## Page text
=======

Riyadh: Saudi Arabia's King Abdullah Bin Abdul Aziz had a successful second operation in New York on Friday, the royal court said in a statement released by the kingdom's state news agency.
Earlier on Friday, the court said the king would have surgery to stabilise vertebrae in his spinal column.
"The operation, which took place at exactly six in the morning New York time, was successful, and a second phase of physiotherapy will begin after that [the operation]," the statement issued through the Saudi Press Agency said.
The royal court did not elaborate on when the physiotherapy stage would start, or when the ruler would return to his kingdom.
The second operation was the completion of earlier surgery in New York some time back after a blood clot complicated a slipped disc, a statement released earlier on Friday said.
A Saudi official on the sidelines of a Gulf security conference in Bahrain confirmed the success of the second operation.
"He is well. He had an operation today and I hope he soon gets better," Prince Turki Al Faisal, a former Saudi intelligence chief, said.
Asked when the king would return home, Prince Turki replied: "I have no idea. You will have to wait for what comes out [officially]." The Crown Prince Sultan Bin Abdul Aziz has returned from abroad to govern the kingdom while King Abdullah is away for an unspecified period.
King Abdullah, who came to power in 2005, is the sixth leader of Saudi Arabia, whose political stability is of regional and global concern. The kingdom controls more than a fifth of the world's crude oil reserves, is a vital US ally in the region, a major holder of dollar assets and home to the biggest Arab bourse.
Allies' concern
The kingdom is keen to show its allies in US and elsewhere there will be no power vacuum as health problems beset its octogenarian rulers, but the king's recent treatment has aroused concerns over whether a reformist or a conservative would succeed him on the throne.

=======

Records from a data source:
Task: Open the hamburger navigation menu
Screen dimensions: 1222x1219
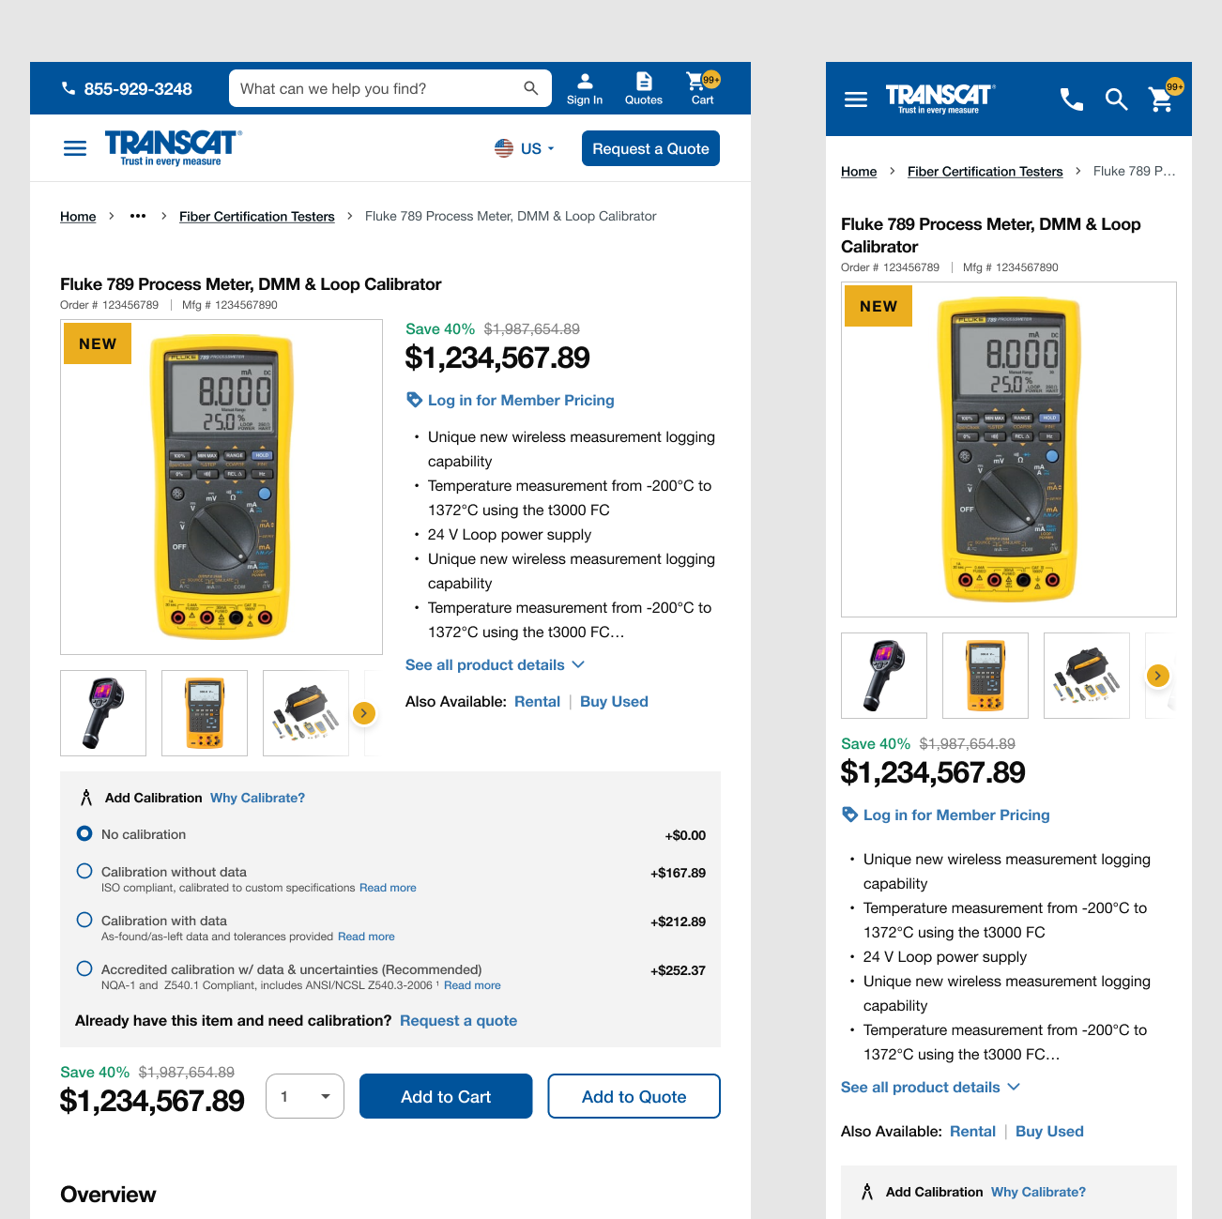Action: tap(74, 147)
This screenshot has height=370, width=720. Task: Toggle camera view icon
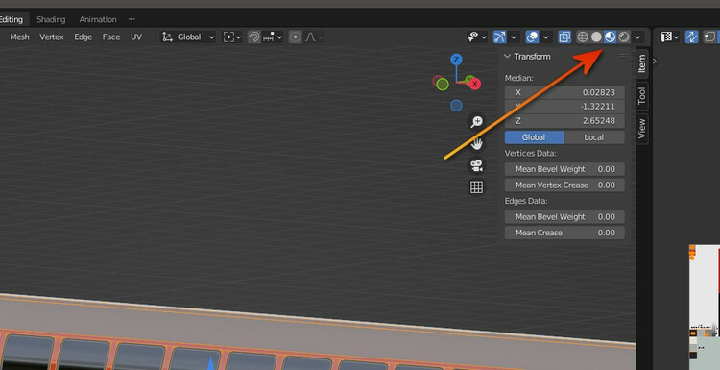pyautogui.click(x=476, y=165)
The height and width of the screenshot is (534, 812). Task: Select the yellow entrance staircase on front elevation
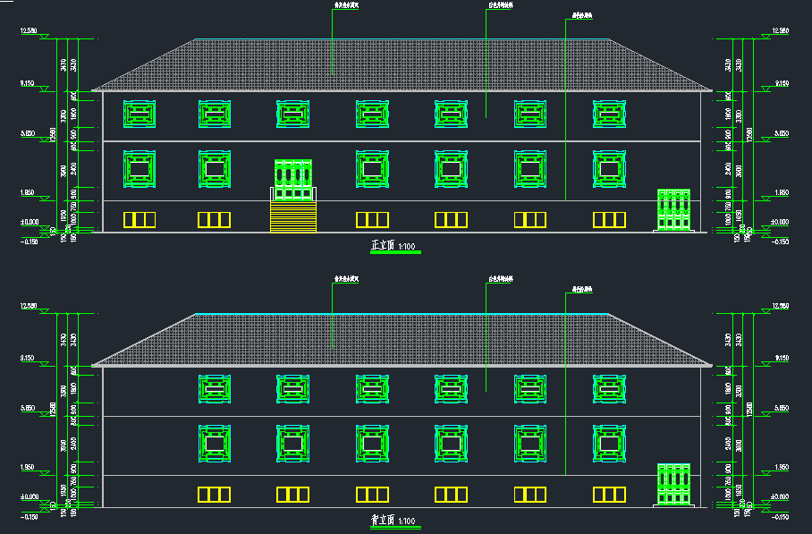pos(293,217)
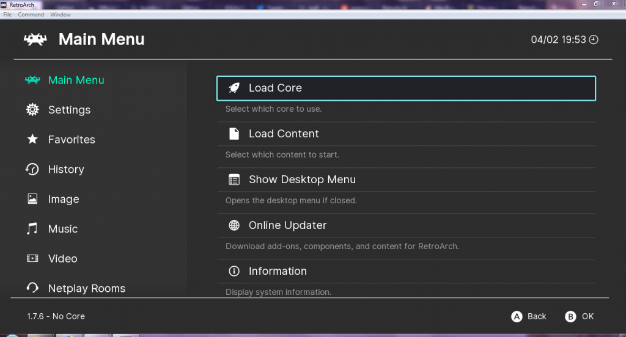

=======

## Parts of the exercise
1. How would you say this sentence from the report on King Abdullah's surgery in Spanish: "A Saudi official on the sidelines of a Gulf security conference in Bahrain confirmed the success of the second operation."?
2. Can you write out the part of the report on King Abdullah's surgery starting with "Riyadh: Saudi Arabia's" and going on through "to his kingdom."?
The listing has no connection to the report on King Abdullah's surgery.

## Response list
1. Un funcionario saudí, al margen de una conferencia de seguridad del Golfo en Baréin, confirmó el éxito de la segunda operación.

2.
Riyadh: Saudi Arabia's King Abdullah Bin Abdul Aziz had a successful second operation in New York on Friday, the royal court said in a statement released by the kingdom's state news agency.
Earlier on Friday, the court said the king would have surgery to stabilise vertebrae in his spinal column.
"The operation, which took place at exactly six in the morning New York time, was successful, and a second phase of physiotherapy will begin after that [the operation]," the statement issued through the Saudi Press Agency said.
The royal court did not elaborate on when the physiotherapy stage would start, or when the ruler would return to his kingdom.